Commissioner, H. R. & C. E. (A) Department, Madras v. M. Chandrasekara Achari
2013-09-17
R.S.RAMANATHAN
body2013
DigiLaw.ai
Judgment 1. The defendant in O.S.No.4997 of 1981, on the file of the 16 Assistant Judge, City Civil Court, Chennai, is the appellant herein. 2. The deceased plaintiff/first respondent filed the suit under Section 70 (1) of the Tamil Nadu Hindu Religious and Charitable Endowments Act, 1959, (hereinafter referred to as 'the Act', for the sake of brevity) to set aside the order passed by the appellant herein in A.P.No.64 of 1978, dated 29.04.1981, and to recognize the plaintiff as hereditary trustee of the Temple, called "Sri Angalaparameswarimman" situate at Royapuram, Madras. 3. The Trial Court, in and by its judgment dated 4.05.1985, decreed the suit.
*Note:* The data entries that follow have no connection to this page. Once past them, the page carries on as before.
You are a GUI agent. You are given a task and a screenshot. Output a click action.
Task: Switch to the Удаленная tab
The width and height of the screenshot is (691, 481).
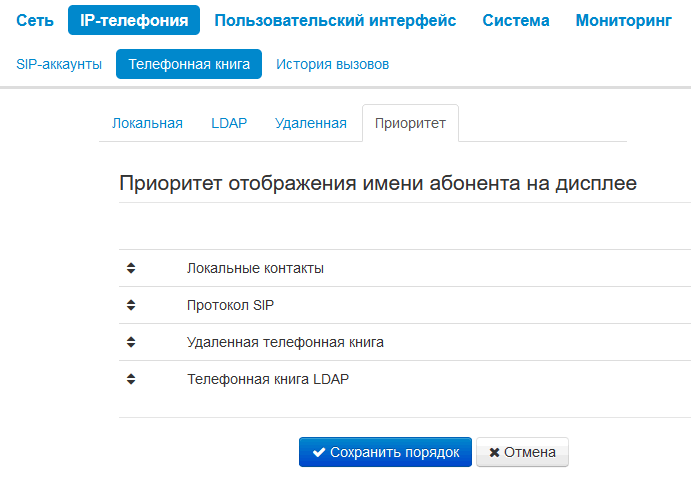[310, 123]
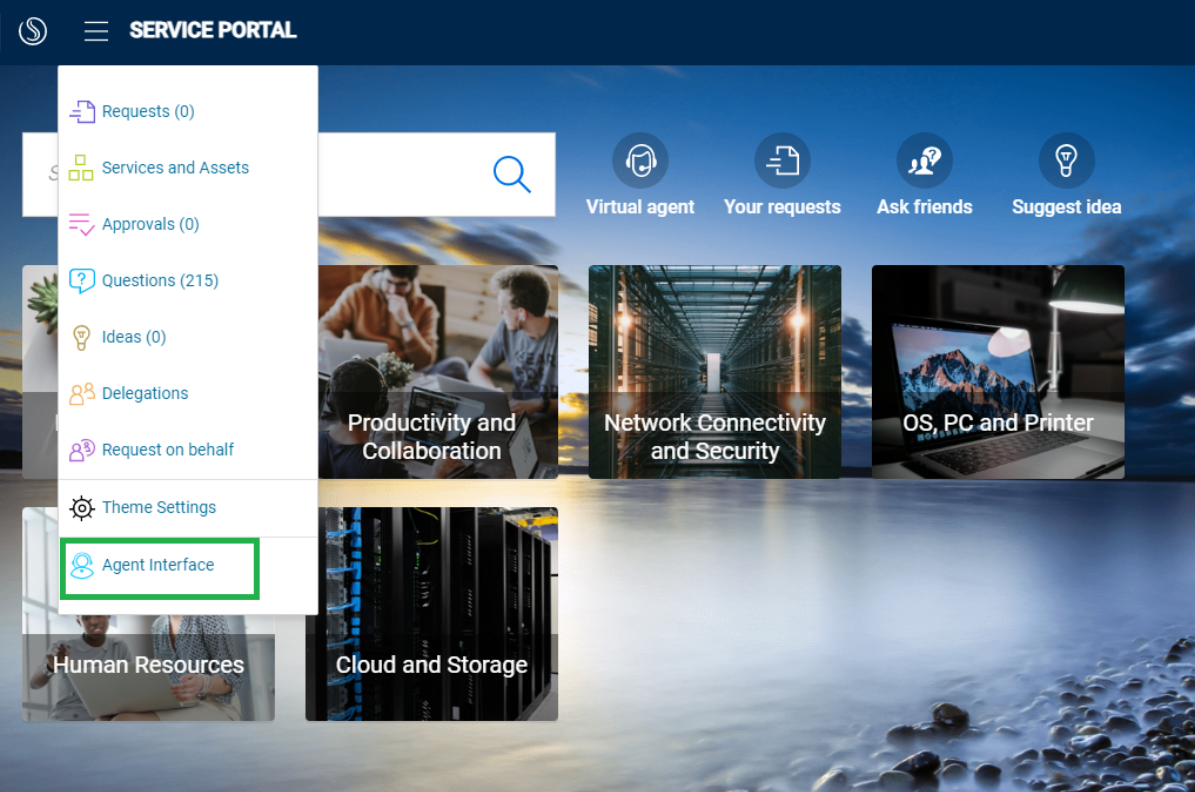Open the hamburger navigation menu
Viewport: 1195px width, 792px height.
pos(96,31)
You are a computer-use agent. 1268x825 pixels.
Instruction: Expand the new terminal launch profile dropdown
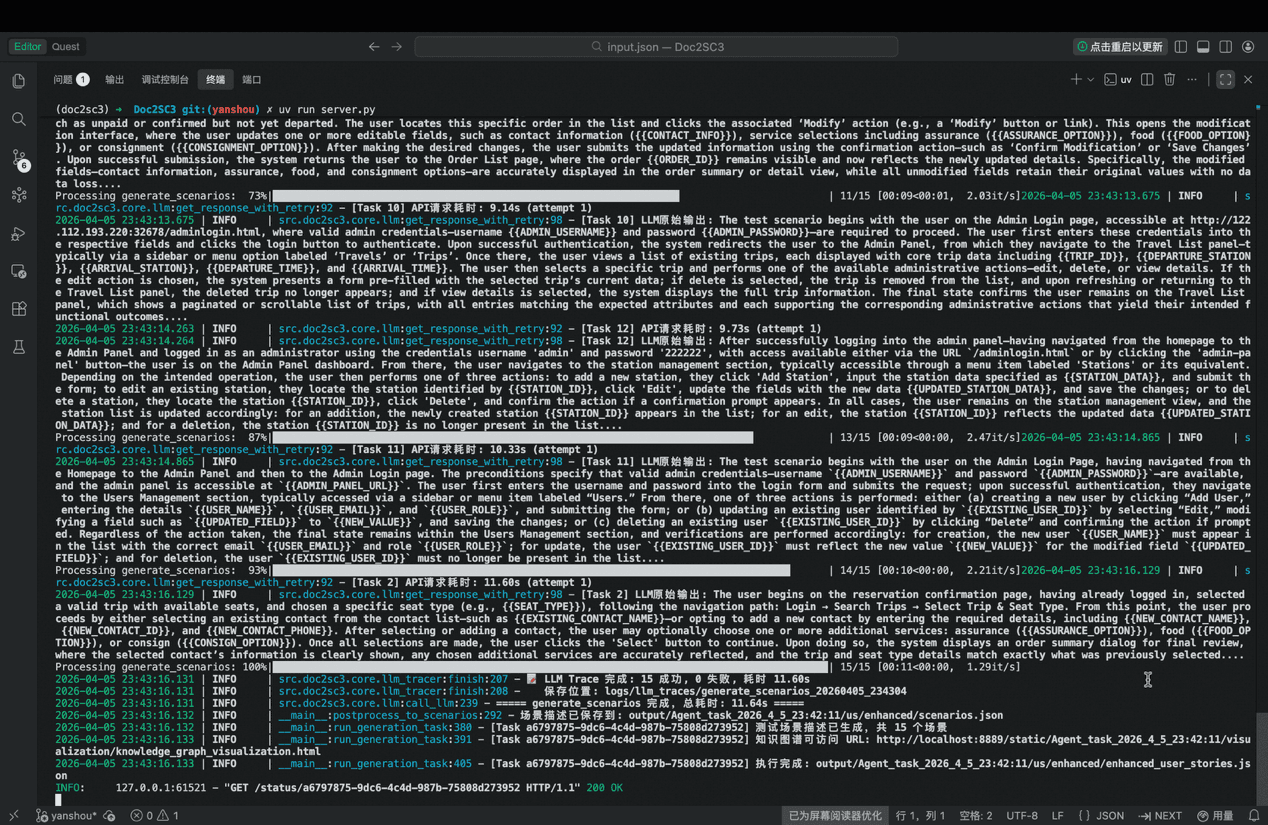click(1090, 80)
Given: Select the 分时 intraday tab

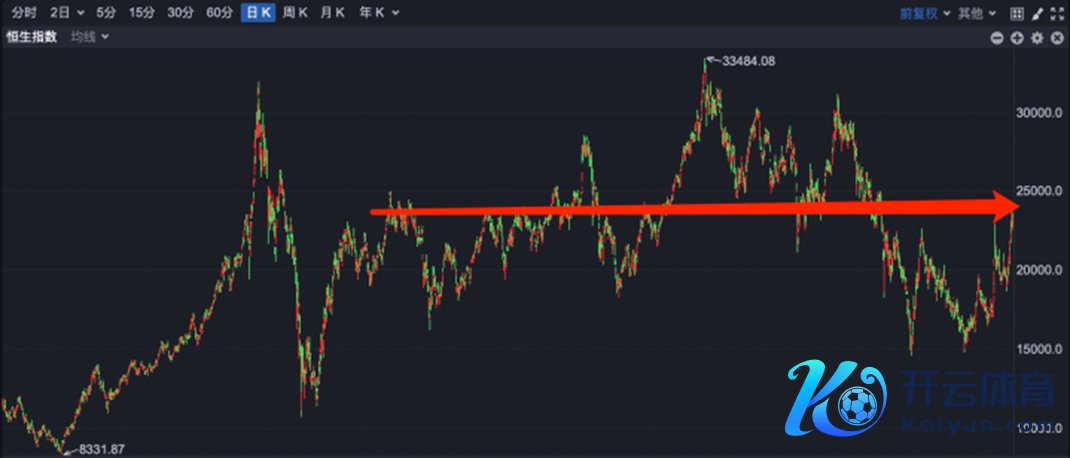Looking at the screenshot, I should pos(23,13).
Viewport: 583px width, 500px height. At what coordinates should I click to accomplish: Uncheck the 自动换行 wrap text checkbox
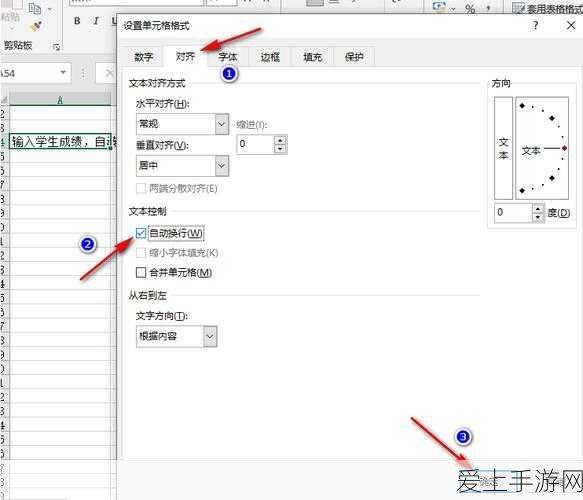(141, 233)
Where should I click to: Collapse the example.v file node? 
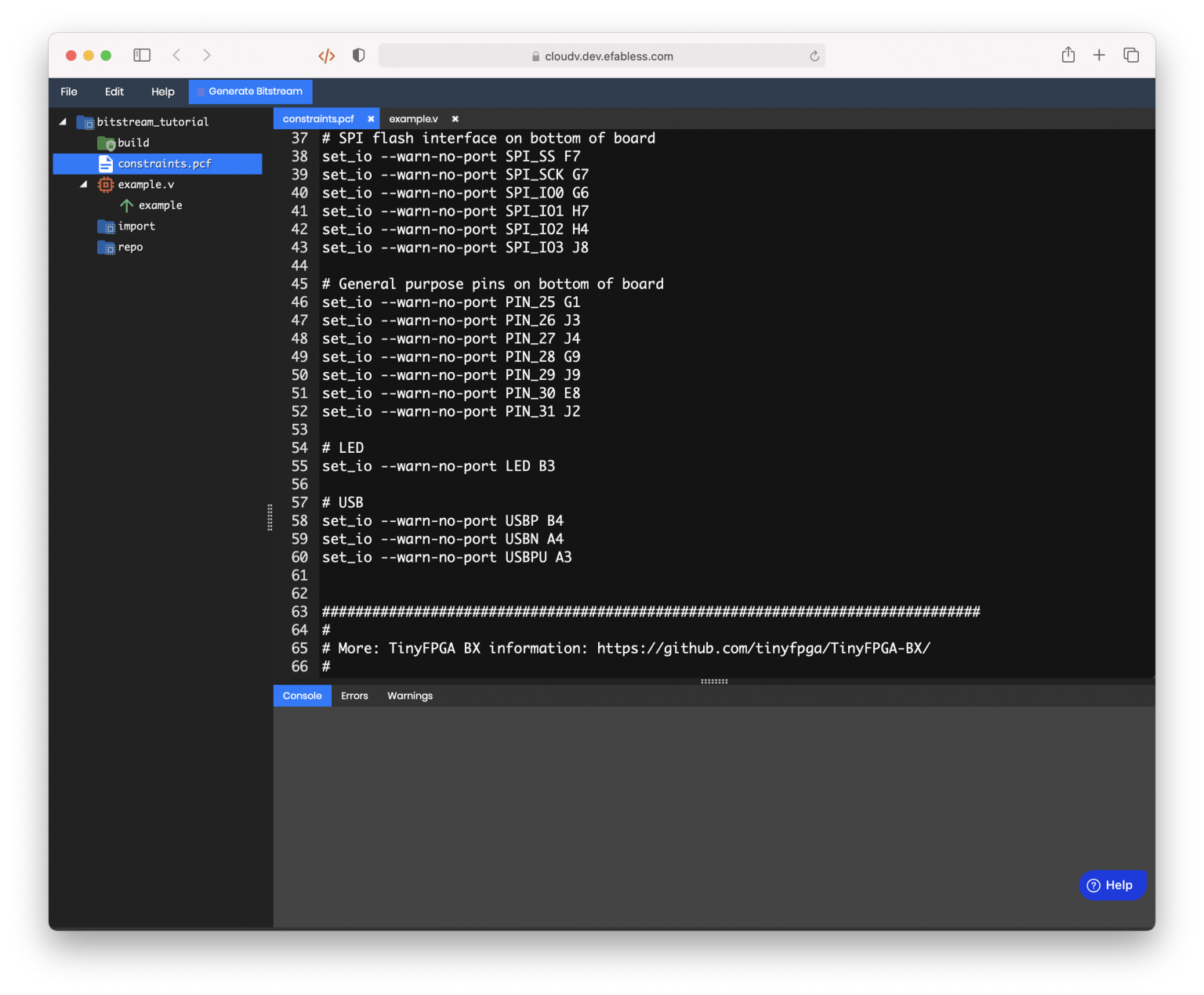(84, 184)
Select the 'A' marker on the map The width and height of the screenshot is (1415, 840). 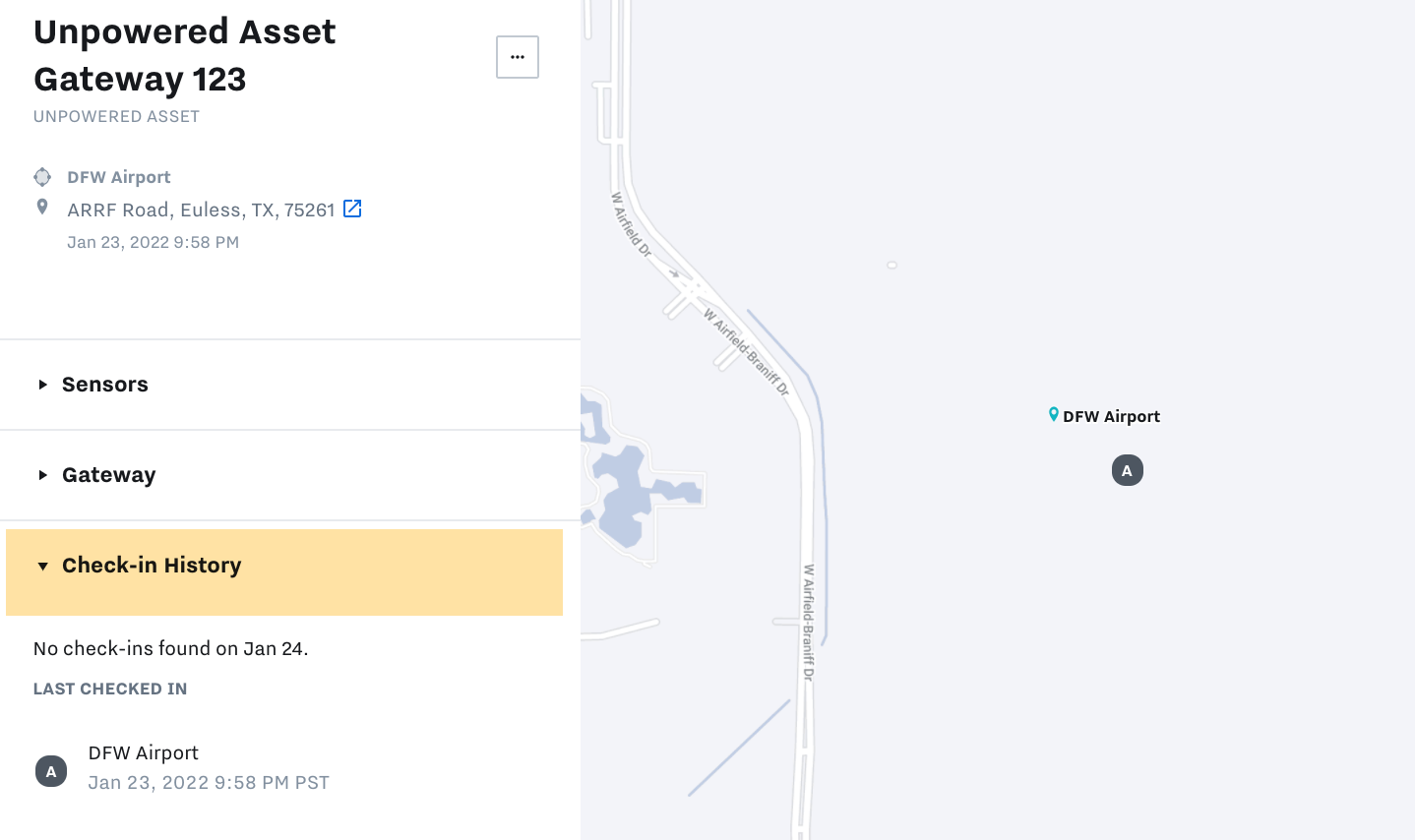coord(1127,470)
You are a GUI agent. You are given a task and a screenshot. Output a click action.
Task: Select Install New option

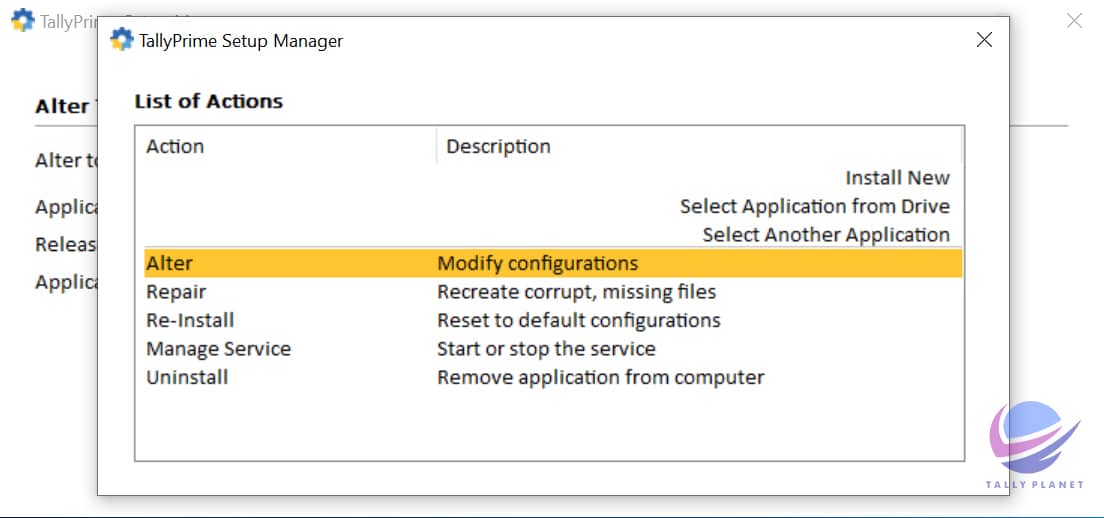click(x=897, y=178)
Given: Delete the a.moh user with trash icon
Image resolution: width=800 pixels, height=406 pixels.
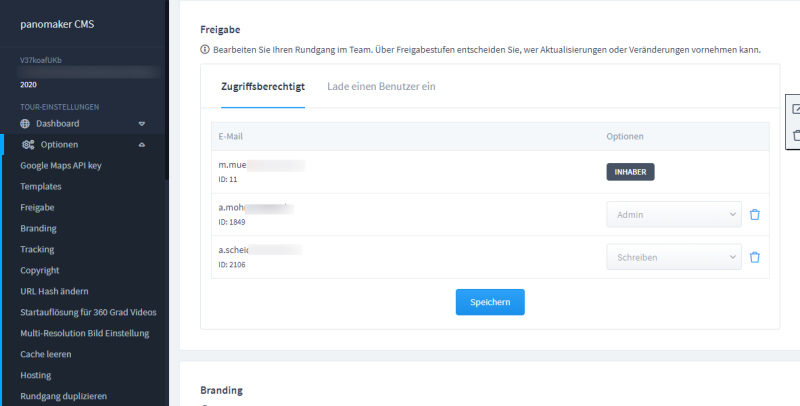Looking at the screenshot, I should [755, 214].
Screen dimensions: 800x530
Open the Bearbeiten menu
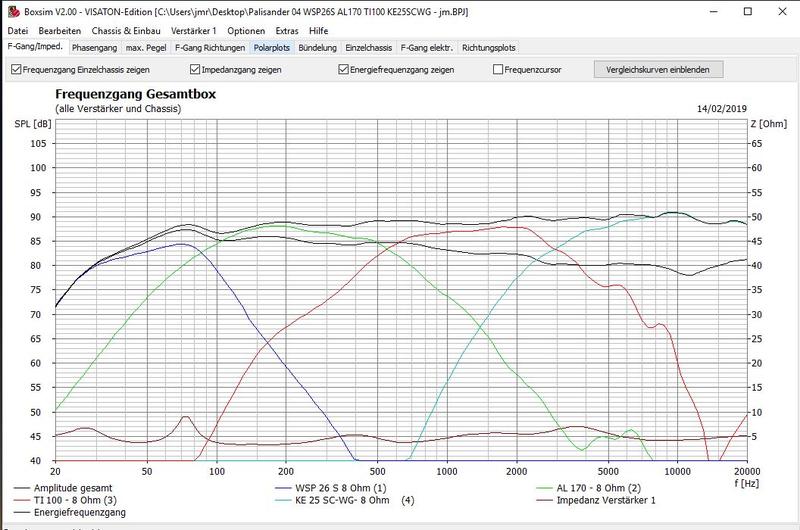point(60,31)
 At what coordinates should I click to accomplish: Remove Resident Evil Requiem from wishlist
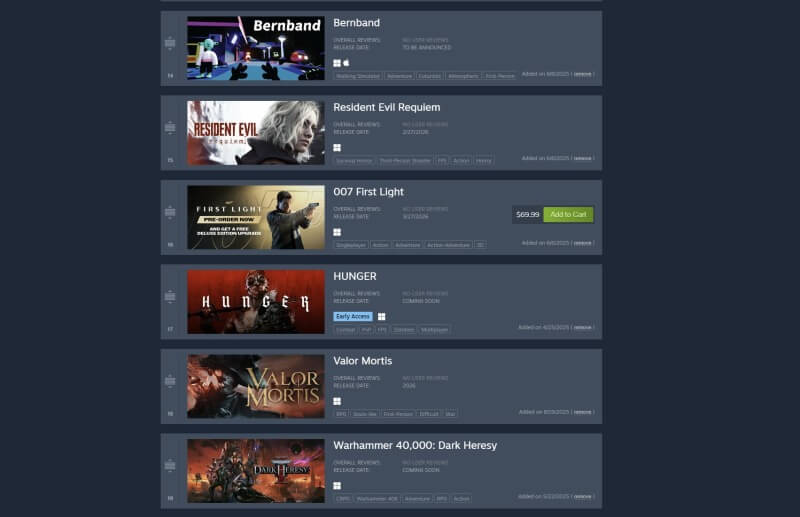pos(582,158)
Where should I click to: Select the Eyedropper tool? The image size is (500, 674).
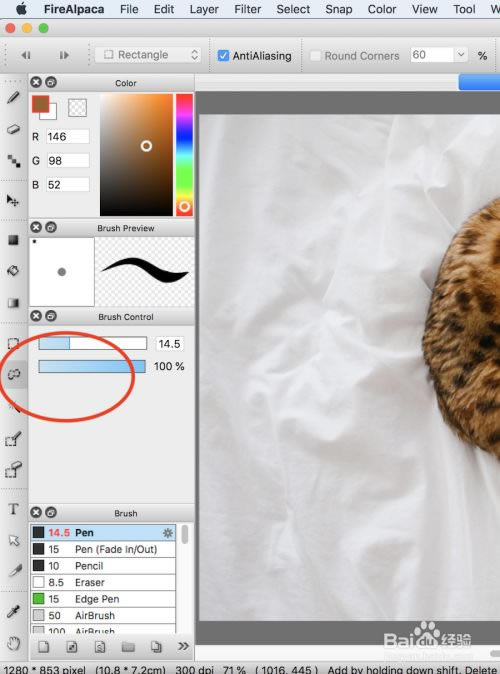click(x=13, y=611)
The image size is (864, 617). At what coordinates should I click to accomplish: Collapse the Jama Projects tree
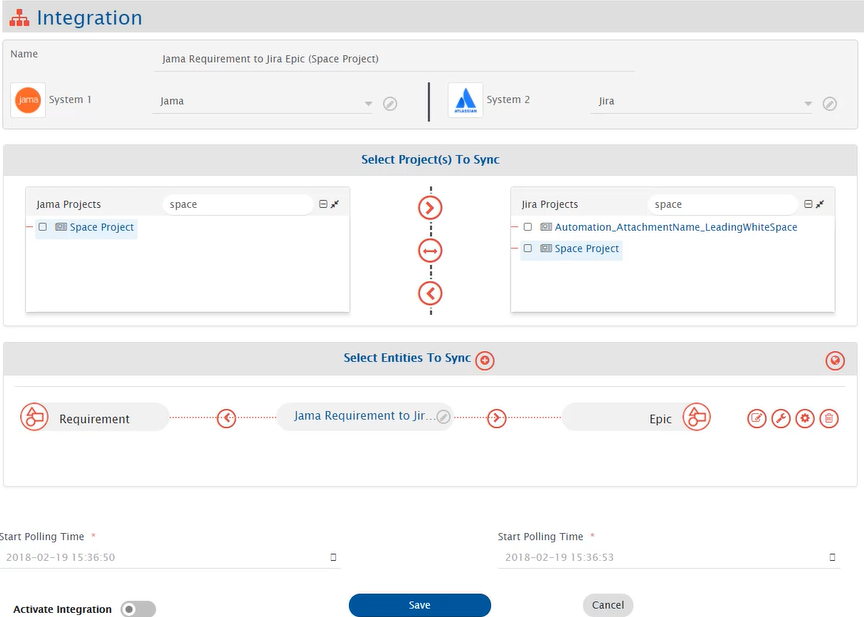[323, 204]

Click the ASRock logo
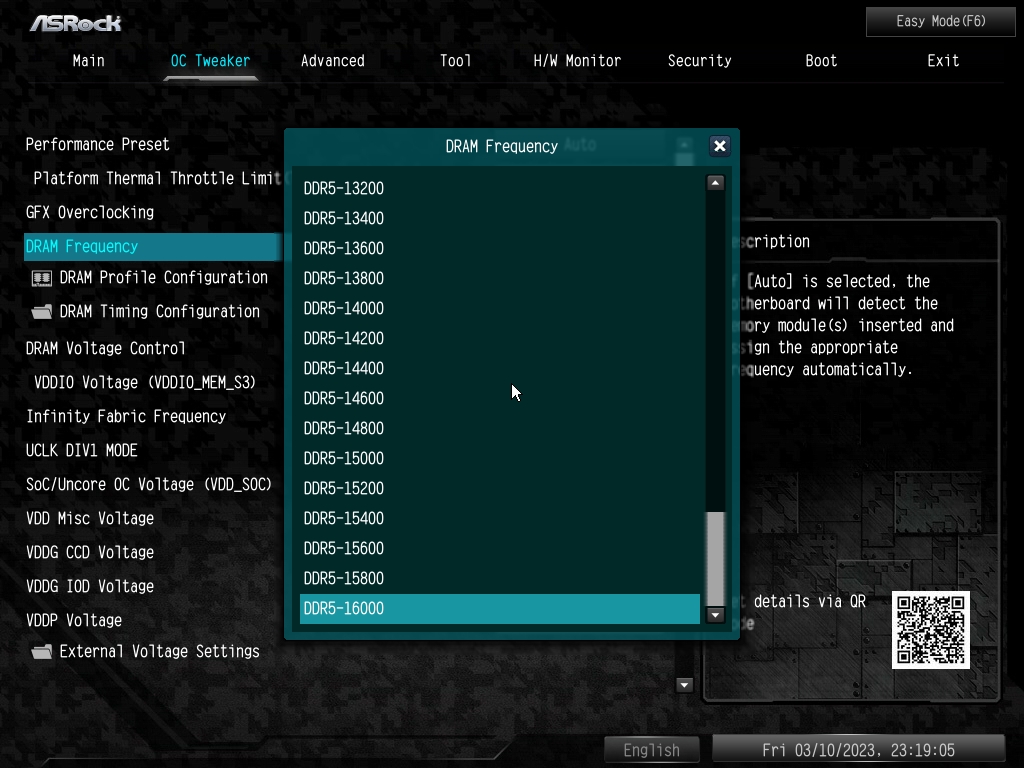coord(75,24)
Challenging the same, the present Appeal was filed. 4. The case of the plaintiff/first respondent, as seen from the plaint, is as follows:- i) The Temple, called "Sri Angalaparameswarimman", is situate at Royapuram, Madras. The origin of the said Institution has been lost in antiquity. The abovesaid Temple has been established for the sole benefit of the Viswakarma Community people, and, that is also evident from the Silasasanam, embedded in the wall of the Temple, which clearly indicates that the Institution was founded by the plaintiff's ancestors more than 100 years back. Eversince the inception of the Temple, the members of the Viswakarma Community have been managing it, as trustees. The plaintiff's ancestors were holding the post of hereditary trustee from time immemorial, or, atleast for the last 6 or 7 generations in a unbroken line of succession from father to son. ii) The plaintiff belonged to the Viswakarma Community, and, he is a descendent of the original founder of the Institution. The Temple was under the effective management of one Thandavaroya Achari and Chockalinga Achari, who were the direct ancestors of the plaintiff. After them, Subbaroya Achari succeeded to the office of Trusteeship. Thereafter, Ellappa Achari succeeded to the said post. Later on, the plaintiff's father, by name Munuswami Achari, became the trustee. During the period of his (plaintiff's father) Trusteeship, one Raju Naicker and two others filed C.S.No.143 of 1945, before this Court to frame a scheme under Section 92 of C.P.C. for proper and better management of the Temple in question and a scheme was framed on 26.03.1946.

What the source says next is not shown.